Take a fingerprint... for that matter, go ahead and take a palm print. Now, take a voiceprint. In this day and age, forensic biometric analysis is extraordinarily complex. In a world where we analyze everything from irises to earlobes, what can science tell us about voice?
One increasingly popular form of analysis is forensic speaker recognition (aka voice biometrics or biometric acoustics). Forensic speaker recognition (FSR) has unequivocal potential as a supplementary analytic methodology, with applications in both the fields of law enforcement and counterterrorism (for details, see the last section of the 2012 book on FSR Applications to Law Enforcement and Counter-terrorism).
The utility of the FSR process is either one of identification (1:N or N:1) or verification (1:1).
- 1:N Identification -- Imagine you have a recording of a voice making threats over the phone. The speaker identification process allows you to query a database of acoustic recordings of known suspects for comparison against your target voice to identify more threats he/she might have made.
- N:1 Identification -- Imagine you have a bunch of voice recordings and you want to know in which of them, if any, a certain speaker participates.
- 1:1 Verification -- Imagine you wish to grant someone access to a building or secure location by assessing whether or not they are who they say they are (this aspect of speaker recognition is less applicable to analysis and more applicable to security).
(Note: For those who are more acoustically inclined and would enjoy a well-written read on all things acoustic from military strategy to frog communication, Seth Horowitz's new book The Universal Sense: How Hearing Shapes the Mind comes with my highest recommendation.)
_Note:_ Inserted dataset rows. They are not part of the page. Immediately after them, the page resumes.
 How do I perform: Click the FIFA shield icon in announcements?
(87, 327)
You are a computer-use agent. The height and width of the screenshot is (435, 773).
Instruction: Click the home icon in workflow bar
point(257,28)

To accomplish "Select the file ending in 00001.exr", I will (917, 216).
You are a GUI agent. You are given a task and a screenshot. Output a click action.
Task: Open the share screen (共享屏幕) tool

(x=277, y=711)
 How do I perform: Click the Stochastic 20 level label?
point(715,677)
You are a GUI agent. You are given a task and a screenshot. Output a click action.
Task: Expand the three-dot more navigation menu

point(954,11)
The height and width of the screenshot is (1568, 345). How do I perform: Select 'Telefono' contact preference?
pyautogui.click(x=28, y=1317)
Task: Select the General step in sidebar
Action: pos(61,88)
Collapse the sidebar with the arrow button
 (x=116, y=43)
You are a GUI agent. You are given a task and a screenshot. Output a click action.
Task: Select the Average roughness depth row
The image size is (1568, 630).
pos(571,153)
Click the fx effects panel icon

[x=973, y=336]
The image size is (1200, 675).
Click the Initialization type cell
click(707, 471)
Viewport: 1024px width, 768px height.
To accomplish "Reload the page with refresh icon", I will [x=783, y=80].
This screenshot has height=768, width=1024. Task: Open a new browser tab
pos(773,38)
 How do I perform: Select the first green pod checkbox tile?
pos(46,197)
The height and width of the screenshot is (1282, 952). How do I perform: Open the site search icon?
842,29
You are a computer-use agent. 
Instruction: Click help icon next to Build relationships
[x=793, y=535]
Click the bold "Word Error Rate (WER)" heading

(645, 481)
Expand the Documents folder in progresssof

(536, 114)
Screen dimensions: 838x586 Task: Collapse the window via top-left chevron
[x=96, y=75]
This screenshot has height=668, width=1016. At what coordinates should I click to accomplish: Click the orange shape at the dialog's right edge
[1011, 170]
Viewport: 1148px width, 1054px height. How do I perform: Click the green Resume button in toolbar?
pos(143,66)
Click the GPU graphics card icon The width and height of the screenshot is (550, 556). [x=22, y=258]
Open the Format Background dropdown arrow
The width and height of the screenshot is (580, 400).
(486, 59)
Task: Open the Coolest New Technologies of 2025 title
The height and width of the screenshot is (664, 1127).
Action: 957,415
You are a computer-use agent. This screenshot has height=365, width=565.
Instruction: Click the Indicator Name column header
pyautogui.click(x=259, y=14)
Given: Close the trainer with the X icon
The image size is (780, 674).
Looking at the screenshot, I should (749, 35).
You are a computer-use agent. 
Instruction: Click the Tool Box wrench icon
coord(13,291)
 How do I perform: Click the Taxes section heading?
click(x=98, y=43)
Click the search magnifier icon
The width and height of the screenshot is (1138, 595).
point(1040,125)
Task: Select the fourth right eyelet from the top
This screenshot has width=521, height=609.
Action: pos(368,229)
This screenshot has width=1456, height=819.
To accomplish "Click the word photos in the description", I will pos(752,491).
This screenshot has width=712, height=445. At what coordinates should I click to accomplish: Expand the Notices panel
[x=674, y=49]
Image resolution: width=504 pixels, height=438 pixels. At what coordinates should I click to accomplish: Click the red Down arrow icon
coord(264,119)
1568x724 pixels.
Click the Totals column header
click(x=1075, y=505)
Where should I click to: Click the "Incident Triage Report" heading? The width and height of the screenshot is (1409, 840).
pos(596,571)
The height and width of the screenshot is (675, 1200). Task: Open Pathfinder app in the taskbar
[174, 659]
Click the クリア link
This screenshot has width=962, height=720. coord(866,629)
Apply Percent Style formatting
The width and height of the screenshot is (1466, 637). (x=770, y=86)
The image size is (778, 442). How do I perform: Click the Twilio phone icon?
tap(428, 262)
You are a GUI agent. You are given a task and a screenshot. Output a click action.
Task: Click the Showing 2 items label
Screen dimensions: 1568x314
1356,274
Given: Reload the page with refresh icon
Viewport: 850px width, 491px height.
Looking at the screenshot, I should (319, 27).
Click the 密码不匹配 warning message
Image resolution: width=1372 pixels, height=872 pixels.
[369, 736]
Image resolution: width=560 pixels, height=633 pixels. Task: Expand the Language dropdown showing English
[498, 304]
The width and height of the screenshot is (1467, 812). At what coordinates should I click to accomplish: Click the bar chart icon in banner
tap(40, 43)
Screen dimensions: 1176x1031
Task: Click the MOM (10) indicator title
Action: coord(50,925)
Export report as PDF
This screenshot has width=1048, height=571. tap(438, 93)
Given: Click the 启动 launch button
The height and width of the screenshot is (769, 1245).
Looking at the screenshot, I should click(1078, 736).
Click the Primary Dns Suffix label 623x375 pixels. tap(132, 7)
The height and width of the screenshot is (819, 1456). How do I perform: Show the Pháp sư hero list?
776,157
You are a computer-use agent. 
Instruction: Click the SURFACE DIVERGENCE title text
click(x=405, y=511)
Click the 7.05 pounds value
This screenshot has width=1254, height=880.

"The term voiceprint gives the false impression that voice has characteristics that are as unique and reliable as fingerprints... this is absolutely not the case."The thing about voices is that they are susceptible to a myriad of external factors such as psychological/emotional state, age, health, weather... the list goes on. From an application standpoint, the most prominent of these factors is intentional vocal disguise. There are a number of things people can intentionally do to their voices to drastically reduce the ability of machine or human expert to identify their voice correctly (you would be amazed at how difficult it is - nearly impossible - to identify a whispered voice). Under these conditions, identification accuracy falls to 40 - 52 percent (Thompson 1987), 36 percent (Andruski 2007), 26 percent (Clifford 1980).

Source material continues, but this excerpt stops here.